Look below for the line containing "BBQ (345, 88)"; from there, print each line exactly up to and including the line containing "Screenshot is 251x2576.", and stop.

● RECORDS:

◆ ◆ ◆ ◆ ◆ ◆ ◆

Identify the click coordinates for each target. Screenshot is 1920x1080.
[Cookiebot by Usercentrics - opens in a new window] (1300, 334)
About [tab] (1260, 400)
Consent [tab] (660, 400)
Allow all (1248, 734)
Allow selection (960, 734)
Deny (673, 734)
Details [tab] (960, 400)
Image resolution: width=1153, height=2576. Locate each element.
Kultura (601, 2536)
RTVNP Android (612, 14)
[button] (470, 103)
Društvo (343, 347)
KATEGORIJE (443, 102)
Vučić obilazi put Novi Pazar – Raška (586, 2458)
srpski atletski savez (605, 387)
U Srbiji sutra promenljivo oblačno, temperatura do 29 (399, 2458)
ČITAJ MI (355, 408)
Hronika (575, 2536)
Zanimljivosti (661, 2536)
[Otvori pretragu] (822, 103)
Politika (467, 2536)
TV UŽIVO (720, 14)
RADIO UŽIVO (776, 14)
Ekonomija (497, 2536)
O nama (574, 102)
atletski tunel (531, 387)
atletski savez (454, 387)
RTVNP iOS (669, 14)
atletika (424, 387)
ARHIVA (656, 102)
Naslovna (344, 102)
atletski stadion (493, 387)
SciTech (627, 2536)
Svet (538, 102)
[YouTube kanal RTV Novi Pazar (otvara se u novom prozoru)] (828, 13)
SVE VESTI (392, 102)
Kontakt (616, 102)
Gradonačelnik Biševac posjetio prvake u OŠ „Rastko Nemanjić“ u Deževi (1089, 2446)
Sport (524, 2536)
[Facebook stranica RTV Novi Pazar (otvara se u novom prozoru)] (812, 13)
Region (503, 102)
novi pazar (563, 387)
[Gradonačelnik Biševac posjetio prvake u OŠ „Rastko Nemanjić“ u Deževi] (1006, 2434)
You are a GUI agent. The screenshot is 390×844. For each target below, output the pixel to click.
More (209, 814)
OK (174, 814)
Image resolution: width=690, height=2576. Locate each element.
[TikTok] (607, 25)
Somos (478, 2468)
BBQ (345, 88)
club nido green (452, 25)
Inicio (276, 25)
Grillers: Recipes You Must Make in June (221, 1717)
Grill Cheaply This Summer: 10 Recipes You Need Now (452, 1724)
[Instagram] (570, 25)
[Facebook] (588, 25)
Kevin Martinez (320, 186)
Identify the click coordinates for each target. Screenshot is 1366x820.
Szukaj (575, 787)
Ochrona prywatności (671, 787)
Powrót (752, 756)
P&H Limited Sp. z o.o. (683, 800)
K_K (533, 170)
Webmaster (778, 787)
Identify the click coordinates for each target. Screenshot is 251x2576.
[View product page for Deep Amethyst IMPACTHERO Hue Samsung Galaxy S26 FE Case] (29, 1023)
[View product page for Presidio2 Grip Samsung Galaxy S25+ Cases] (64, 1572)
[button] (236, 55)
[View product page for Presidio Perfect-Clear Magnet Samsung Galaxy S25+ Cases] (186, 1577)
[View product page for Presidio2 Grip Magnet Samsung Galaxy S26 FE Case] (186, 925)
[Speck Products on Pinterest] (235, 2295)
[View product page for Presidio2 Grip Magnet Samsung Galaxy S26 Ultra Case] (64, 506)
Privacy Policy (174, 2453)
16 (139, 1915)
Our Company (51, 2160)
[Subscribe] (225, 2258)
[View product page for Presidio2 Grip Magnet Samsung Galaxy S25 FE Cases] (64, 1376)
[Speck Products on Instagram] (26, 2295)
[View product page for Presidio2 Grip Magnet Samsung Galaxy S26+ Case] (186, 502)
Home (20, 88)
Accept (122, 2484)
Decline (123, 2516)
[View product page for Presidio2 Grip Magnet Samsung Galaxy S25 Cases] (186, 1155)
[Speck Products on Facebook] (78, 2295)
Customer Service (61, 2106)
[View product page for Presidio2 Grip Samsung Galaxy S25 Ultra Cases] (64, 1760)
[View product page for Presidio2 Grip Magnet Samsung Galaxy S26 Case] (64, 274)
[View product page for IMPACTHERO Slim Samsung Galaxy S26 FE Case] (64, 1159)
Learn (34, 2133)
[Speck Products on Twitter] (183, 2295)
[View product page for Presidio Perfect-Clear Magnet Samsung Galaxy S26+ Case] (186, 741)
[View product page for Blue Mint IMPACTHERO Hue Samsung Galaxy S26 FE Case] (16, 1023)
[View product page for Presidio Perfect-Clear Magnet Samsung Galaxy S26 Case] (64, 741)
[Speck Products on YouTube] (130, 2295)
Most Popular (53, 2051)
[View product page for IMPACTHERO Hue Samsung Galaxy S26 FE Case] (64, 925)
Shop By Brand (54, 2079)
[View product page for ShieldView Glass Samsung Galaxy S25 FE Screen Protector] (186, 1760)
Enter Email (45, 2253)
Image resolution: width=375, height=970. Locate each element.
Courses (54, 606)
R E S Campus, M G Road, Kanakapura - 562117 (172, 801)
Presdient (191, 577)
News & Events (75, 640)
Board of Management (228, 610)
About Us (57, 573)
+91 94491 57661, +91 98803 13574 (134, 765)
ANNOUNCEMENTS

◆ ◆ ◆ ◆ ◆ ◆ ◆

● EXERCISE OUTPUT:
BBQ (345, 88)
club nido green (452, 25)
Inicio (276, 25)
Grillers: Recipes You Must Make in June (221, 1717)
Grill Cheaply This Summer: 10 Recipes You Need Now (452, 1724)
[Instagram] (570, 25)
[Facebook] (588, 25)
Kevin Martinez (320, 186)
Identify the click coordinates for each target. Screenshot is 1366x820.
Szukaj (575, 787)
Ochrona prywatności (671, 787)
Powrót (752, 756)
P&H Limited Sp. z o.o. (683, 800)
K_K (533, 170)
Webmaster (778, 787)
Identify the click coordinates for each target. Screenshot is 251x2576.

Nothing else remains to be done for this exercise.